Умственная деятельность

Немного света может быть пролито на вопрос о памяти в осознанном сновидении при рассмотрении общей умственной деятельности субъекта в этом состоянии. И в осознанных и в предосознанных сновидениях, сновидцы обнаруживают, что они, по-видимому, действуют вполне обычно и вовлечены в весьма сложные вереницы мыслей, особенно в предосознанных сновидениях, когда они пытаются определить, сон ли это. В предосознанных сновидениях субъекты иногда делают ошибочные выводы, и это, кажется, является результатом ошибочных воспоминаний относительно текущего положения дел в бодрствующей жизни. Человек, чьё понимание обстоятельств бодрствующей жизни было бы ненарушено, не будет тратить время, задаваясь вопросом, почему, скажем, через реку построен мост, вода которой достаточно твёрдая, чтобы по ней можно было ходить, не могла ли бы необычно твёрдая вода, текущая в этой реке, быть новым открытием (см. пример Мёрс-Мессмера на стр. 30 ). В ложных пробуждениях также, как мы увидим в Главе 7, сновидцы могут показывать несовершенное понимание обстоятельств, которые обычно связаны с процессом пробуждения. Иногда, какое-то несоответствующее изменение в их обстоятельствах, например, обнаружение карандаша у себя в руке, может привести их к заключению, что теперь они действительно бодрствуют, тогда как прежде - нет.

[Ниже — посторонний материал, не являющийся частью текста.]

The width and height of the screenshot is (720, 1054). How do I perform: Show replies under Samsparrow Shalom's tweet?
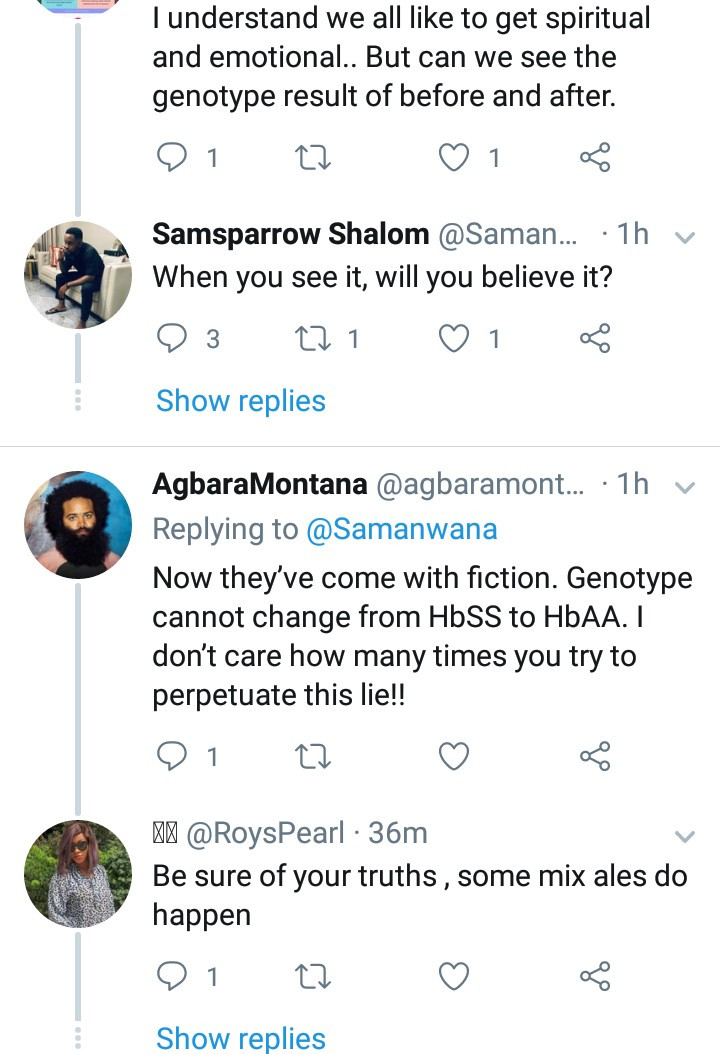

Ограниченность ума, которая, кажется, проявляется во многих осознанных сновидениях, сводиться к вере сновидца в отношения между миром сновидения, или элементами в нём и миром бодрствующей жизни. В некоторых случаях осознанный сновидец может явно показать своё понимание иллюзорной природы своего восприятия, например, когда он сообщает людям в своём сновидении, что они - только вымыслы его воображения. Однако, мы столкнулись со многими случаями, в которых субъект, кажется, не желает или неспособен полностью признать, что находящийся перед ним иллюзорный мир не имеет никакого отношения к бодрствующему миру «вне» его сновидения. Например, в осознанном сновидении Эмбери Брауна, приведённом в Главе 10 ( стр. 155 ) он размышляет, сидя в кресле за своим столом, относительно того, а не спит ли он в этом кресле в действительности, и по пробуждении он был удивлён, что таки нет. Конечно, возможно, что Браун имел привычку засыпать за своим столом, и в этом случае такая мысль в сновидении оказывается не такой уж и неправдоподобной. Однако, более вероятно, что это сновидение отражает трудность, которую люди иногда испытывают в осознанном сновидении относительно понимания того, что оно полностью независимо от бодрствующего мира. Другой пример этого типа предоставляет осознанное сновидение Субъекта C, в котором он видел телефон и задавался вопросом, «скрывался» ли за этим телефоном реальный телефон в реальном мире.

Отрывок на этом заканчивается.